Extracted entries =>
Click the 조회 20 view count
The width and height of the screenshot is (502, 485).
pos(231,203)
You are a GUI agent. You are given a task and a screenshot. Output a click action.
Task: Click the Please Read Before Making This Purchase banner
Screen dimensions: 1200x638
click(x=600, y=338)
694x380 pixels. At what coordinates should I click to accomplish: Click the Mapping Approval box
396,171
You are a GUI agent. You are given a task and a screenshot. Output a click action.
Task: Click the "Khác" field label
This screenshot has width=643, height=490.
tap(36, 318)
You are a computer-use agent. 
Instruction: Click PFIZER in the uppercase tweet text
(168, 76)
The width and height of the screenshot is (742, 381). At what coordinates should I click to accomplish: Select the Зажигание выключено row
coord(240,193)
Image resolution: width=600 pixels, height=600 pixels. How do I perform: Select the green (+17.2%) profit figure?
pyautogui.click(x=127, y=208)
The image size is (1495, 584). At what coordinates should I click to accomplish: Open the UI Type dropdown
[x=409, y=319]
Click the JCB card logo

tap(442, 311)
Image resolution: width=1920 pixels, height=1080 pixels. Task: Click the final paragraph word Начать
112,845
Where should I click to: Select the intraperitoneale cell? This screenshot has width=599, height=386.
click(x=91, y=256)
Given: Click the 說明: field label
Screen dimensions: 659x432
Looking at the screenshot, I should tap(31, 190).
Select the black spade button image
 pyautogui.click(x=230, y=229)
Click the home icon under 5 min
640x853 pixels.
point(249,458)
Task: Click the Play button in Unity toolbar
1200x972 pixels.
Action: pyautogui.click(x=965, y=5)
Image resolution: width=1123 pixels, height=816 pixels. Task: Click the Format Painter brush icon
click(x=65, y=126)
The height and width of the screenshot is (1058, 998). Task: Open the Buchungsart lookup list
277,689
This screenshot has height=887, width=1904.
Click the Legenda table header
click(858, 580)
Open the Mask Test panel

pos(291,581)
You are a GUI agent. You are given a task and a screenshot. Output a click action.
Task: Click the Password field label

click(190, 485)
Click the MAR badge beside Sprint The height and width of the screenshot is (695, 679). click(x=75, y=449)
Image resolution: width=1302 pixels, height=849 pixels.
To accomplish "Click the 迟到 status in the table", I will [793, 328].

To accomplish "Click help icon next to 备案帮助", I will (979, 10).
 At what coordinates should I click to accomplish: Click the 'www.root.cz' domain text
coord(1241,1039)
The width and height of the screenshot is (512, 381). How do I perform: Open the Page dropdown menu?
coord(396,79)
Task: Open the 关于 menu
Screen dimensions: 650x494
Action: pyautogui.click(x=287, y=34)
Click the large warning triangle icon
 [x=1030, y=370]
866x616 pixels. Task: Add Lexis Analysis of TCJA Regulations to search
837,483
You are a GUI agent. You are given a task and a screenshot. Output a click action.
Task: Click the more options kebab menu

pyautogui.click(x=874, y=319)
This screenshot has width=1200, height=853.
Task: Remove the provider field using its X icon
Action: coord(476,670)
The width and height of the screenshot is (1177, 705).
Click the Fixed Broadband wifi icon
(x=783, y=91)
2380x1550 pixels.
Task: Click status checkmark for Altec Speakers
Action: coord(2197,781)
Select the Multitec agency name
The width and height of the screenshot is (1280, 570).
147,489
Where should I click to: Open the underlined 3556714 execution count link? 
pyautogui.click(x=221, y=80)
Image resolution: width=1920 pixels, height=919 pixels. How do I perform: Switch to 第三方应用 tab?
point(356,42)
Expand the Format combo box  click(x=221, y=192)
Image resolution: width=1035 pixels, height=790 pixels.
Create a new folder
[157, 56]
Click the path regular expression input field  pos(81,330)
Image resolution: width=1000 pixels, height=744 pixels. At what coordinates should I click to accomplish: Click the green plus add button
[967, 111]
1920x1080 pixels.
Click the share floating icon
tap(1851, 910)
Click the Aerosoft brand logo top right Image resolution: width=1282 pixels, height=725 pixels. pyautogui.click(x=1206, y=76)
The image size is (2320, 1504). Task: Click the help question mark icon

Exercise goal => Reproduce all of the data above verbatim, line by line, without changing anything.

Response =>
Click the 조회 20 view count
The width and height of the screenshot is (502, 485).
pos(231,203)
You are a GUI agent. You are given a task and a screenshot. Output a click action.
Task: Click the Please Read Before Making This Purchase banner
Screen dimensions: 1200x638
click(x=600, y=338)
694x380 pixels. At what coordinates should I click to accomplish: Click the Mapping Approval box
396,171
You are a GUI agent. You are given a task and a screenshot. Output a click action.
Task: Click the "Khác" field label
This screenshot has width=643, height=490.
tap(36, 318)
You are a computer-use agent. 
Instruction: Click PFIZER in the uppercase tweet text
(168, 76)
The width and height of the screenshot is (742, 381). At what coordinates should I click to accomplish: Select the Зажигание выключено row
coord(240,193)
Image resolution: width=600 pixels, height=600 pixels. How do I perform: Select the green (+17.2%) profit figure?
pyautogui.click(x=127, y=208)
The image size is (1495, 584). At what coordinates should I click to accomplish: Open the UI Type dropdown
[x=409, y=319]
Click the JCB card logo

tap(442, 311)
Image resolution: width=1920 pixels, height=1080 pixels. Task: Click the final paragraph word Начать
112,845
Where should I click to: Select the intraperitoneale cell? This screenshot has width=599, height=386.
click(x=91, y=256)
Given: Click the 說明: field label
Screen dimensions: 659x432
Looking at the screenshot, I should tap(31, 190).
Select the black spade button image
 pyautogui.click(x=230, y=229)
Click the home icon under 5 min
640x853 pixels.
point(249,458)
Task: Click the Play button in Unity toolbar
1200x972 pixels.
Action: pyautogui.click(x=965, y=5)
Image resolution: width=1123 pixels, height=816 pixels. Task: Click the Format Painter brush icon
click(x=65, y=126)
The height and width of the screenshot is (1058, 998). Task: Open the Buchungsart lookup list
277,689
This screenshot has height=887, width=1904.
Click the Legenda table header
click(858, 580)
Open the Mask Test panel

pos(291,581)
You are a GUI agent. You are given a task and a screenshot. Output a click action.
Task: Click the Password field label

click(190, 485)
Click the MAR badge beside Sprint The height and width of the screenshot is (695, 679). click(x=75, y=449)
Image resolution: width=1302 pixels, height=849 pixels.
To accomplish "Click the 迟到 status in the table", I will [793, 328].

To accomplish "Click help icon next to 备案帮助", I will (979, 10).
 At what coordinates should I click to accomplish: Click the 'www.root.cz' domain text
coord(1241,1039)
The width and height of the screenshot is (512, 381). How do I perform: Open the Page dropdown menu?
coord(396,79)
Task: Open the 关于 menu
Screen dimensions: 650x494
Action: pyautogui.click(x=287, y=34)
Click the large warning triangle icon
 [x=1030, y=370]
866x616 pixels. Task: Add Lexis Analysis of TCJA Regulations to search
837,483
You are a GUI agent. You are given a task and a screenshot. Output a click action.
Task: Click the more options kebab menu

pyautogui.click(x=874, y=319)
This screenshot has width=1200, height=853.
Task: Remove the provider field using its X icon
Action: coord(476,670)
The width and height of the screenshot is (1177, 705).
Click the Fixed Broadband wifi icon
(x=783, y=91)
2380x1550 pixels.
Task: Click status checkmark for Altec Speakers
Action: coord(2197,781)
Select the Multitec agency name
The width and height of the screenshot is (1280, 570).
147,489
Where should I click to: Open the underlined 3556714 execution count link? 
pyautogui.click(x=221, y=80)
Image resolution: width=1920 pixels, height=919 pixels. How do I perform: Switch to 第三方应用 tab?
point(356,42)
Expand the Format combo box  click(x=221, y=192)
Image resolution: width=1035 pixels, height=790 pixels.
Create a new folder
[157, 56]
Click the path regular expression input field  pos(81,330)
Image resolution: width=1000 pixels, height=744 pixels. At what coordinates should I click to accomplish: Click the green plus add button
[967, 111]
1920x1080 pixels.
Click the share floating icon
tap(1851, 910)
Click the Aerosoft brand logo top right Image resolution: width=1282 pixels, height=725 pixels. pyautogui.click(x=1206, y=76)
The image size is (2320, 1504). Task: Click the help question mark icon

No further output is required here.